The hematological parameters had slight diagnostic importance and leukocytosis was not a specific feature of listeriosis. But, these could be helpful for treatment purposes (Braun et al. 2002; Schweizer et al. 2006). However, leukocytosis and neutrophilia were reported in the present study. The difference in findings might be due to neutrophils’ protective response for intracellular bacteria, i.e., L. monocytogenes has been recognized recently. Owing to disease with L.monocytogenes, neutrophils conscripted from the bone marrow to sites of contagion. These neutrophils played a vital role in phagocytosis and bactericidal effect (Wa et al. 2021).

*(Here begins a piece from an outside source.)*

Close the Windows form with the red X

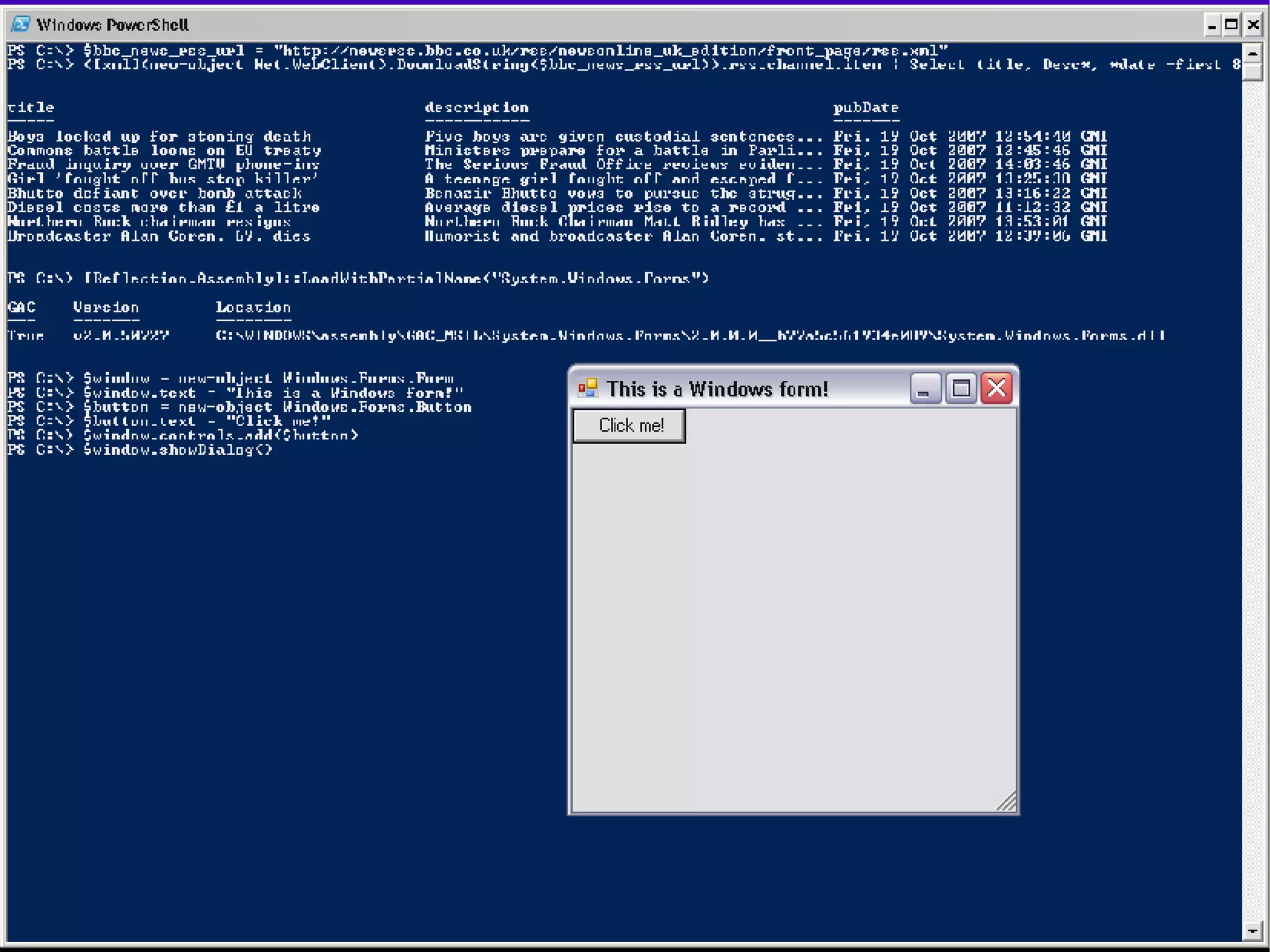997,389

The phylogenetic analysis showed a resemblance of Pakistani isolate of L. monocytogenes-8 with strain 4H hemolysin A (hlyA) gene of India (accession number KP965733) (Laximan et al. 2016). Likewise, a PCR assay was performed to detect virulence genes (Rawool et al. 2007), one of the virulence-associated genes (hlyA) identified resembled this study’s findings. The phylogenetic tree based on the sequence of the hlyA gene was recognized to distinguish between L. monocytogenes, L. seeligeri, and L. ivanovii. The sequences were aligned by CLUSTAL-W and similarity was assessed by the neighbor-joining method (Soni et al. 2013). Similar alignment and methods were used in this study; however, MEGA-X was used for phylogenetic analysis. Based on the virulence-associated genes, previous research reported that the hlyA gene was found 3.2% in raw milk. An association of L.monocytogenes lineage-II (1/2a and 3a serogroup) with animal milk and its products might be a public health risk (Swetha et al. 2015). The application of PCR to detect virulence markers of L.monocytogenes was a rapid technique (Vázquez-Boland et al. 2001). In the present study, Pakistani isolate of L. monocytogenes LS1 revealed resemblance with strain NRRL 33313 hlyA gene of USA (DQ812484). Three Pakistani isolates (LS2, P1, and P21) made a clade and showed a resemblance with strain VC2 hlyA gene of India (KJ504140). Pakistani isolate P2 showed non-significance resemblance with our and other reported sequences. L. monocytogenes is an exceptionally diverse species with two different phylogenetic heredities varying in their developmental history; lateral gene transfer and positive selection played a role in the evolution of L. monocytogenes (Nightingale et al. 2005). Although there is no direct movement of domestic animals between India and Pakistan, but listeriosis can be transmitted through infected wild animals and birds crossing the borders, contaminated crops, and soil. Farm animals may get this infection either through grazing on infected pastures or by feeding on contaminated silage (Nightingale et al., 2004).

Different researchers recognized the virulence of L. monocytogenes to be linked with lineage (Su et al. 2016). 1/2a and 3a were reported as the main serovars of L. monocytogenes (Shakuntala et al. 2019). This study's findings are in line as 1/2a, and 3a (lineage-II) were the most abundant serotype in animal listeriosis cases. The lineage II strains might be adjusted to ecological conditions than lineage I strain. Four lineages of L. monocytogenes will urge prospective research (Orsi et al. 2011).

Conclusions

The current study has depicted the occurrence of L. monocytogenes in the raw milk of dairy cows in Punjab, Pakistan. The feeding of poor quality silage has been identified as a substantial risk factor for listeriosis in dairy cows. Exotic breeds have been observed as more vulnerable to listeriosis than native dairy breeds. The elevated level of hematological parameters like neutrophils and leucocytes may helpful in the preliminary diagnosis of listeriosis in dairy cows. The study findings provide benchmark data for future research on listeriosis in dairy cows.